Low voter turnout a problem in several towns

The low voter participation that was seen in the recent townwide budget vote is not a problem Wilton suffered alone, among its Fairfield County neighbors.

In neighboring Ridgefield, which has a referendum, turnout was low, at 10.8%. It was, in fact, the lowest in a dozen years, but observers said that was probably due to the fact that voting coincided with a fierce thunderstorm that brought tornadoes to some areas of the state.

The budget there did pass. Ridgefield First Selectman Rudy Marconi had two words to say about how to increase public interest in the process: “social media,” he said in an email.

In Weston, where the budget passed in a referendum with an admittedly low 10% turnout, Town Clerk Donna Anastasia suggested that the way to increase participation is to include a controversial question on the ballot.

For example, a vote in Weston on whether the town should have a dog park drew 1,700 voters, much more than the 648 who voted on the budget.

“I think a lot of people believe the budget will pass anyway, so they don’t bother to vote,” Anastasia told The Bulletin.

Nearby Easton’s municipal budget did pass, but the percentage of voters participating was very low, 698 voters, for a 12.6% turnout.

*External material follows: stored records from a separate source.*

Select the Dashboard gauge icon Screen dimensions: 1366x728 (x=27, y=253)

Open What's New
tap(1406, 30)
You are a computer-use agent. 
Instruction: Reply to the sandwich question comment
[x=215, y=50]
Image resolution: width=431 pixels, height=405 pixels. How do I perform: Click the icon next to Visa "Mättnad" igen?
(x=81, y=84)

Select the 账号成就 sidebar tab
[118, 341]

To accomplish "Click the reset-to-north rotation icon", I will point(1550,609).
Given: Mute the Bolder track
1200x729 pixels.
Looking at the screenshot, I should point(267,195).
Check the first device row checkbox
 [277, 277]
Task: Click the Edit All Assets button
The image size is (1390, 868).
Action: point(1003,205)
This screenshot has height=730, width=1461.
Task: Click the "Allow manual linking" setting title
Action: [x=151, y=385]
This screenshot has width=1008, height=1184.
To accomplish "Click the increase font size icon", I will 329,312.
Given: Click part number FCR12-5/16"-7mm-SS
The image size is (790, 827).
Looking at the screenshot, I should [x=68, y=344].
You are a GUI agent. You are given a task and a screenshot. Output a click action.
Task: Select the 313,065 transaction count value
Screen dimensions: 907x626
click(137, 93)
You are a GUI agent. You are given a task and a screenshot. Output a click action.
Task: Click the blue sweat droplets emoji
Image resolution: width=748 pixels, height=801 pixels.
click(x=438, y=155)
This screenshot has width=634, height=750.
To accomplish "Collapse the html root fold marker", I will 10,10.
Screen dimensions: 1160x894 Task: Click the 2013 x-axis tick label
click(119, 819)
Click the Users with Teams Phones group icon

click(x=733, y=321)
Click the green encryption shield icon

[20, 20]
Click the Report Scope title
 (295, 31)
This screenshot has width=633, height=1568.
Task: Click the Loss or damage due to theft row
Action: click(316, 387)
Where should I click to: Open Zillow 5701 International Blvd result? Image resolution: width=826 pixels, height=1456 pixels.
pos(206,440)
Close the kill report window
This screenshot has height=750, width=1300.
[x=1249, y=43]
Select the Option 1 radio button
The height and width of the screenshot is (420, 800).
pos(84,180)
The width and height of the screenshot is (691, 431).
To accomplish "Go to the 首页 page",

In neighboring Redding, the turnout was actually higher than in previous years, at a reported 30%, but the budget did not pass, said First Selectwoman Julia Pemberton.

Wilton voters approved a fiscal year 2019 budget and three additional questions at the Annual Town Meeting by overwhelming majorities earlier this month.

Even if the budget had not passed on the number of votes it received, it would have passed anyway because turnout was just 13.04%. When fewer than 15% of eligible voters cast ballots, the budget automatically passes.

The turnout disappointed First Selectwoman Lynne Vanderslice, who told The Bulletin, “One of the many goals I set for myself as first selectwoman was to exceed a 15% turnout every year that I was in office. Therefore, I am personally disappointed that despite increased turnout efforts, we only achieved 13% turnout.

“While it is still fresh in residents’ minds, I’ll be putting out a short survey in an attempt to understand why residents don’t vote and if we can do something different to facilitate voting.” She said on May 29 she would announce when the survey is to be executed.

In New Canaan, to the south, the budget passed in April via the Town Council, not by referendum, so voter turnout was not an issue.

It was not a problem experienced in neighboring Westport, either.

There, First Selectman Jim Marpe said Westport has a representative town meeting (RTM) form of government, so direct citizen participation in the budget vote is not an issue. “Our RTM voted unanimously (32-to-0, with four members absent) to approve the Board of Finance proposed budget,” Marpe said.